• [Text to read]
•••••
Training loss curve on V2
You updated to V2 version but it only support 1 batch size. How much computation cost you do when compared to V1? I also want to see the loss curve so since I started to training it with only 1 A100 and loss for AE task is about ~2.xx
In the pretrain, using the Wikipedia dataset and using the learning rate of 1e-4 can help jump out of the local optimal solution, and the loss can be reduced to 0.xx
@Zyvpeng thanks for the response. I see in the paper you mention that loss is under 0.1 So 0.xx here should be 0.0x? I have made progress in training it but it looks like only about 0.4x
@toilaluan When I train ICAE with lm_ratio=0, the loss can reach under 0.1. However, when I set lm_ration=0.4, I face the same problem as you, so what's your lm_ratio? By the way, did the author mention anything about lm_ratio? Thank you!
@toilaluan When I train ICAE with lm_ratio=0, the loss can reach under 0.1. However, when I set lm_ration=0.4, I face the same problem as you, so what's your lm_ratio? By the way, did the author mention anything about lm_ratio? Thank you!
It is written in the paper, and it is recommended to set it between 0.4 and 0.6.
map(pretrain_dataset = train_dataset.map(pretrain_tokenize_function, batched=True, batch_size=1, fn_kwargs={"model": model, "mem": MEM_TOKENS, "lm_ratio": training_args.lm_ratio}) After obtaining data here, the amount of data displayed during training is not the same. Is this the case for you? My progress bar is 25,000
Hi folks, do you have anything to share? I am also trying to reproduce pretraining, but it does seem to be very slow (too slow). @getao you mentioned you used "tens of billion tokens", can you also share approximate training times for you (e.g. # days)?
•••••
• [Extracted information]
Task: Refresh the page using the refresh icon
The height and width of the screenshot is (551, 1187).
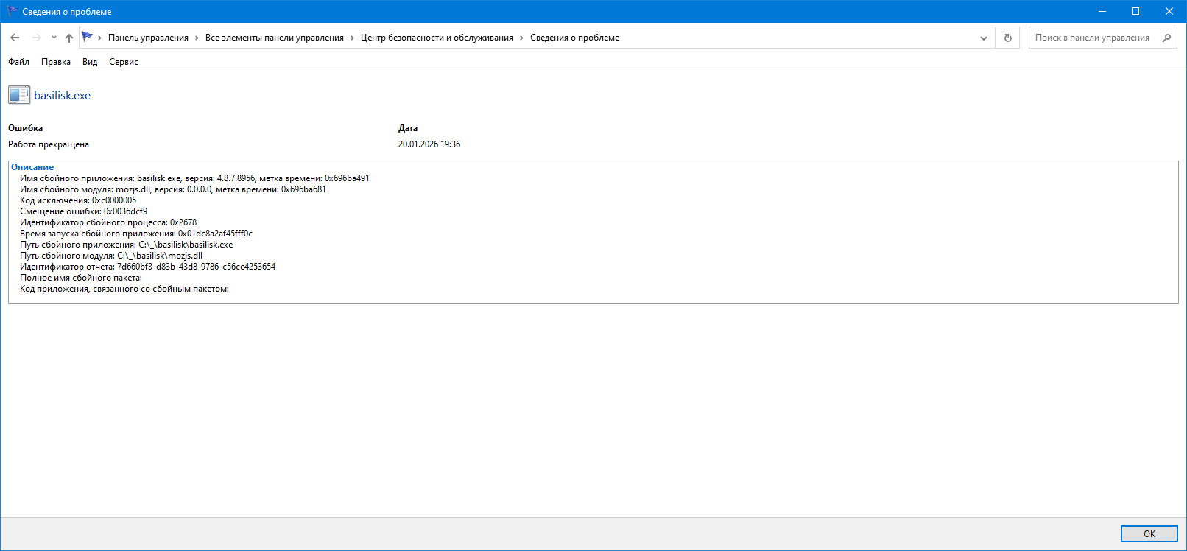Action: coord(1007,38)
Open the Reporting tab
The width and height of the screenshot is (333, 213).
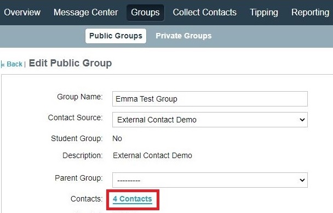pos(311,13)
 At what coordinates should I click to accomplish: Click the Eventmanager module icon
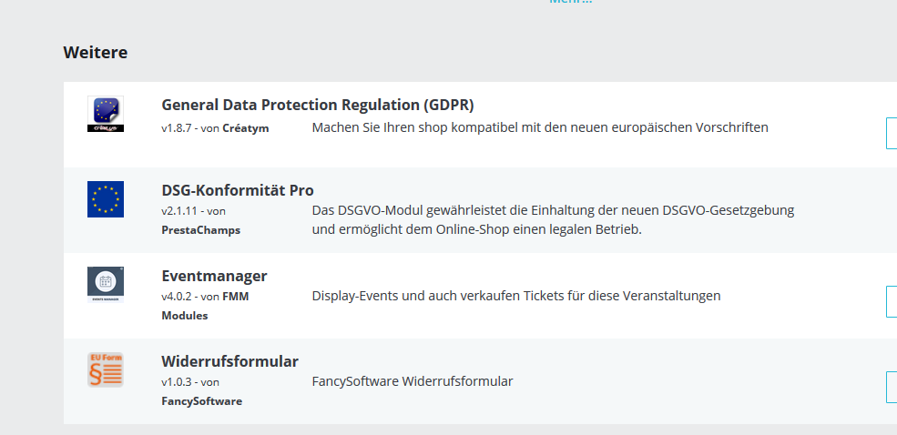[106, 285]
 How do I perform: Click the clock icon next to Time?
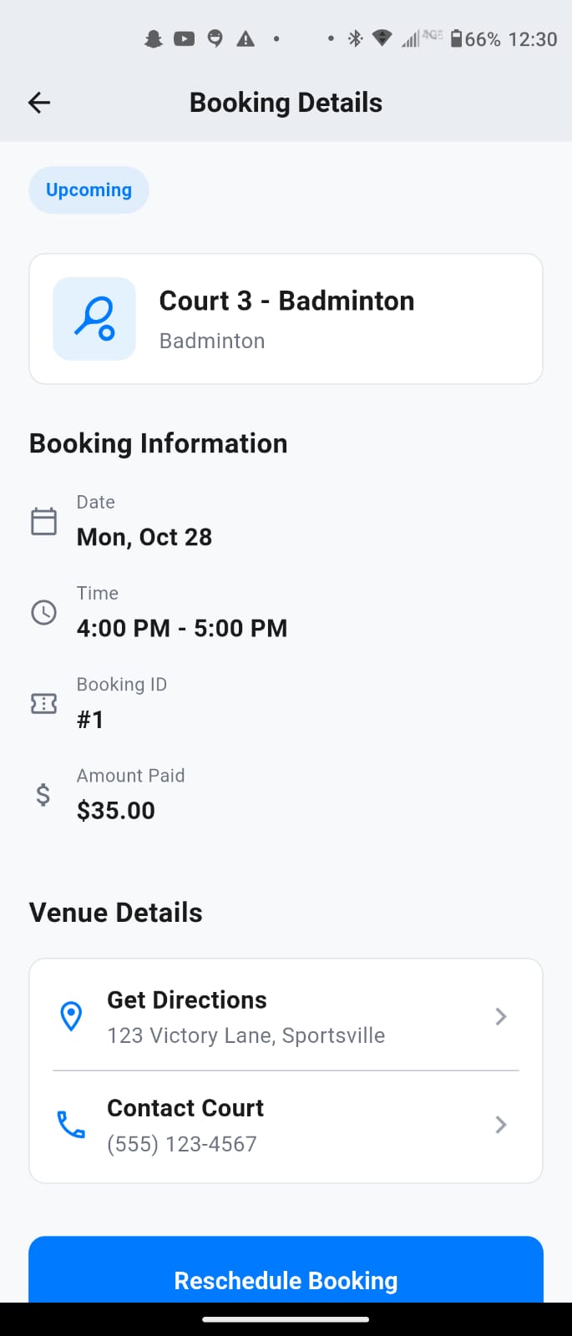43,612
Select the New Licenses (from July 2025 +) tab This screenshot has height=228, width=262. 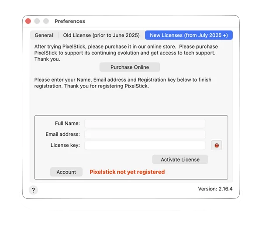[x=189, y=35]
•••••
• [What is required]
Please switch "progress bar" to "progress counter" and write out the thread about the V2 training loss curve from "It is written" up to and including "(e.g. # days)?".

• [The completed task]
It is written in the paper, and it is recommended to set it between 0.4 and 0.6.
map(pretrain_dataset = train_dataset.map(pretrain_tokenize_function, batched=True, batch_size=1, fn_kwargs={"model": model, "mem": MEM_TOKENS, "lm_ratio": training_args.lm_ratio}) After obtaining data here, the amount of data displayed during training is not the same. Is this the case for you? My progress counter is 25,000
Hi folks, do you have anything to share? I am also trying to reproduce pretraining, but it does seem to be very slow (too slow). @getao you mentioned you used "tens of billion tokens", can you also share approximate training times for you (e.g. # days)?